#### WORK REQUEST
Once the line with "Konfigurieren (727, 2535)" is found in the entries below, repeat it and each following line exactly, up to and including the line with "Randevu Alın (69, 159)". Add no other lines.

Stored data entries

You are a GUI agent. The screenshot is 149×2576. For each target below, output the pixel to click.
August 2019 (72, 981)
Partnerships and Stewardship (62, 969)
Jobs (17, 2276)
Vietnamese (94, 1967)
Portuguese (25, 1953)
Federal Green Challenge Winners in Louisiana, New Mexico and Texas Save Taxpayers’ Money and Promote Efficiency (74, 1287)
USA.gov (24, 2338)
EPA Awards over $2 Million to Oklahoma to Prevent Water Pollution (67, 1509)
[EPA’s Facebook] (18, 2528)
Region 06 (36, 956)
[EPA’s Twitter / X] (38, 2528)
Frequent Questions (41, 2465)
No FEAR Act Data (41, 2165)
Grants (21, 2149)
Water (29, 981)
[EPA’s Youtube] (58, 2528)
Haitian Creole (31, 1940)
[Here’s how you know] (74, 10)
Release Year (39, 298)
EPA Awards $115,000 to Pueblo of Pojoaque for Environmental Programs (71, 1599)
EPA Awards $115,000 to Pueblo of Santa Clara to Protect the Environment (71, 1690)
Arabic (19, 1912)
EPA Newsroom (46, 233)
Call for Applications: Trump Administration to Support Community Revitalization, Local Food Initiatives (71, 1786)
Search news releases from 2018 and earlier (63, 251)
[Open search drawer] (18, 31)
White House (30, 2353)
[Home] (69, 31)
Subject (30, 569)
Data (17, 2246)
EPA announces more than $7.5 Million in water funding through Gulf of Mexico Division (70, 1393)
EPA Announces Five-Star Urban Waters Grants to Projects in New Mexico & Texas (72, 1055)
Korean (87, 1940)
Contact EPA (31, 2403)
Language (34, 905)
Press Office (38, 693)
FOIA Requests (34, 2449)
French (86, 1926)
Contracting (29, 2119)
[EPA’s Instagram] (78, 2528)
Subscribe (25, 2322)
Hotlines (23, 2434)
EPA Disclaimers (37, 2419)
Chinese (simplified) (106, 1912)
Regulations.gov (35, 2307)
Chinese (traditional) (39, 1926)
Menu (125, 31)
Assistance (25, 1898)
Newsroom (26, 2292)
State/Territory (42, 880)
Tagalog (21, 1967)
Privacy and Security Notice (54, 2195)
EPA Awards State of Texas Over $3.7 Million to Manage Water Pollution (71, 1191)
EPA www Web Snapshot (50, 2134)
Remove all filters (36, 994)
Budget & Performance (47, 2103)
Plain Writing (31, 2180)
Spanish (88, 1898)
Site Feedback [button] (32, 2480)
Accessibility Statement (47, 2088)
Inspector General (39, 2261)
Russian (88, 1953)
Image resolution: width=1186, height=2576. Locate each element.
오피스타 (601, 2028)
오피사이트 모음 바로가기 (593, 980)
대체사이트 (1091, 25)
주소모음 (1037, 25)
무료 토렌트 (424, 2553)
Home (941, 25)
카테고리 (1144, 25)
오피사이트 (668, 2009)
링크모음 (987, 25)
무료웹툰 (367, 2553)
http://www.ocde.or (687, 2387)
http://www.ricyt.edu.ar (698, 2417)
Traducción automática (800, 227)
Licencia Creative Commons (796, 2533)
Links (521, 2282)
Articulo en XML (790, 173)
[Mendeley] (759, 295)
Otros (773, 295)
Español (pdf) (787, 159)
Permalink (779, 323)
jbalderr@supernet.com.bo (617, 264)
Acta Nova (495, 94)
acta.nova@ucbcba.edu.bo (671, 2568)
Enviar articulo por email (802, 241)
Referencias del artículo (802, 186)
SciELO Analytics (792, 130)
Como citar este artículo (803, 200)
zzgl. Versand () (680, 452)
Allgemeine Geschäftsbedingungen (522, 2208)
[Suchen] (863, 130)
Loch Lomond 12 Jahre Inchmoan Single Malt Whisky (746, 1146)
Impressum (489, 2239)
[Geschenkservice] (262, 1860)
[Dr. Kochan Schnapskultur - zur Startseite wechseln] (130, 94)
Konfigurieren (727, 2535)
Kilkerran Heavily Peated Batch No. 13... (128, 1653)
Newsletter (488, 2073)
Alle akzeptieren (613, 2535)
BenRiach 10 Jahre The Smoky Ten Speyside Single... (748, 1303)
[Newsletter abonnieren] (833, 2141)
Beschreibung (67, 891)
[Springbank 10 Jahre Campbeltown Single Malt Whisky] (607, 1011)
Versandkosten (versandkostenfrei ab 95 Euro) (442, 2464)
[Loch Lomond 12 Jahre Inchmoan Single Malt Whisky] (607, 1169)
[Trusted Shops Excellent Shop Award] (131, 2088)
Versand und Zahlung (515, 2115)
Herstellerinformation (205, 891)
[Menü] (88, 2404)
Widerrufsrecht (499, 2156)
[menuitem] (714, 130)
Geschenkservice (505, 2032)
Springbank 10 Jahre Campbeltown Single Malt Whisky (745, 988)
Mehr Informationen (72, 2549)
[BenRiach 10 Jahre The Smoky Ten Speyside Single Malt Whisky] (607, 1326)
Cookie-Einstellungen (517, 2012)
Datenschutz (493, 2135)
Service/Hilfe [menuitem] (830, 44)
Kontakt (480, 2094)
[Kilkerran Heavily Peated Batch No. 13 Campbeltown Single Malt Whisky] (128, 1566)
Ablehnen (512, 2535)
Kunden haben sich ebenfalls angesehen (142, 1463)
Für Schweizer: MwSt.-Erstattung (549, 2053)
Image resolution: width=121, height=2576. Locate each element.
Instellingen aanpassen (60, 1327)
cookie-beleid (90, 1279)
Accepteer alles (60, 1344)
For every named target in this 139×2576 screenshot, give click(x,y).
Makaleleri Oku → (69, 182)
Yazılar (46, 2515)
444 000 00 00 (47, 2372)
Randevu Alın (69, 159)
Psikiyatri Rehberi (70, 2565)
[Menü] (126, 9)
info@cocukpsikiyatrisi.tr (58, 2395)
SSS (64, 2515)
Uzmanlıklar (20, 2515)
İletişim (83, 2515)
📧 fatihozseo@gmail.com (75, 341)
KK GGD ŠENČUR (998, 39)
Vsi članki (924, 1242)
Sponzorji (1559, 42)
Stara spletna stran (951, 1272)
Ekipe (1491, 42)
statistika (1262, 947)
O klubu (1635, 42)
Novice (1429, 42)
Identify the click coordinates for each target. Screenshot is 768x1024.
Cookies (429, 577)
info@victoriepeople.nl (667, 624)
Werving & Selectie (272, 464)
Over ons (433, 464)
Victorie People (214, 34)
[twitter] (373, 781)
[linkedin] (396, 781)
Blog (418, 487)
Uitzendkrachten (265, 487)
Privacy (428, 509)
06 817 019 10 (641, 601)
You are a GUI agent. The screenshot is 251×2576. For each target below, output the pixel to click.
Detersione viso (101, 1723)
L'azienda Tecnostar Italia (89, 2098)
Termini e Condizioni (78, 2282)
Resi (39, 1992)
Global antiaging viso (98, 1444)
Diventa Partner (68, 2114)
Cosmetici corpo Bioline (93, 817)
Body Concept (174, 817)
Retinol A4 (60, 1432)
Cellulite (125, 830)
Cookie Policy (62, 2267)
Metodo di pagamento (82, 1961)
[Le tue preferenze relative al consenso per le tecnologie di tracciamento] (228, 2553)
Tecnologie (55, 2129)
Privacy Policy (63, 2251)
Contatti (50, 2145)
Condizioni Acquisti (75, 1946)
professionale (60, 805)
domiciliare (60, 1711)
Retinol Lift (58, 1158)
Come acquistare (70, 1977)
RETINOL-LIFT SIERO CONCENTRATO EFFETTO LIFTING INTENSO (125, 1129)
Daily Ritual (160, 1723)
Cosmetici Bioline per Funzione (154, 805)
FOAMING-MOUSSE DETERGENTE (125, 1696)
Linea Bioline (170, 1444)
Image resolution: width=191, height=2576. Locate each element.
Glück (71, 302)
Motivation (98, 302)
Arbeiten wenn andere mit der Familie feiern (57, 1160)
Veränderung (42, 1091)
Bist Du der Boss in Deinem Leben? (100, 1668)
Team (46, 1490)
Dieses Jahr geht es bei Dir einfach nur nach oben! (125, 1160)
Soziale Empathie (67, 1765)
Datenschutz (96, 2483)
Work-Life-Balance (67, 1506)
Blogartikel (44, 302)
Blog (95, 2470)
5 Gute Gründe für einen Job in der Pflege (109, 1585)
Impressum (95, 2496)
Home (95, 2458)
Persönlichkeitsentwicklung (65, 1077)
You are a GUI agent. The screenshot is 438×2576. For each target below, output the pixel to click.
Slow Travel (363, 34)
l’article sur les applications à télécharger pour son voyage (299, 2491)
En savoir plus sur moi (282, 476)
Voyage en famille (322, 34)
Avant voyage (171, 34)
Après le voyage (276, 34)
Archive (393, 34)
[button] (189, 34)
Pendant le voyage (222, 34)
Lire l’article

#### RESULT FOR THIS EXERCISE
Konfigurieren (727, 2535)
Kilkerran Heavily Peated Batch No. 13... (128, 1653)
Newsletter (488, 2073)
Alle akzeptieren (613, 2535)
BenRiach 10 Jahre The Smoky Ten Speyside Single... (748, 1303)
[Newsletter abonnieren] (833, 2141)
Beschreibung (67, 891)
[Springbank 10 Jahre Campbeltown Single Malt Whisky] (607, 1011)
Versandkosten (versandkostenfrei ab 95 Euro) (442, 2464)
[Loch Lomond 12 Jahre Inchmoan Single Malt Whisky] (607, 1169)
[Trusted Shops Excellent Shop Award] (131, 2088)
Versand und Zahlung (515, 2115)
Herstellerinformation (205, 891)
[Menü] (88, 2404)
Widerrufsrecht (499, 2156)
[menuitem] (714, 130)
Geschenkservice (505, 2032)
Springbank 10 Jahre Campbeltown Single Malt Whisky (745, 988)
Mehr Informationen (72, 2549)
[BenRiach 10 Jahre The Smoky Ten Speyside Single Malt Whisky] (607, 1326)
Cookie-Einstellungen (517, 2012)
Datenschutz (493, 2135)
Service/Hilfe [menuitem] (830, 44)
Kontakt (480, 2094)
[Kilkerran Heavily Peated Batch No. 13 Campbeltown Single Malt Whisky] (128, 1566)
Ablehnen (512, 2535)
Kunden haben sich ebenfalls angesehen (142, 1463)
Für Schweizer: MwSt.-Erstattung (549, 2053)
Image resolution: width=121, height=2576. Locate each element.
Instellingen aanpassen (60, 1327)
cookie-beleid (90, 1279)
Accepteer alles (60, 1344)
For every named target in this 139×2576 screenshot, give click(x,y).
Makaleleri Oku → (69, 182)
Yazılar (46, 2515)
444 000 00 00 (47, 2372)
Randevu Alın (69, 159)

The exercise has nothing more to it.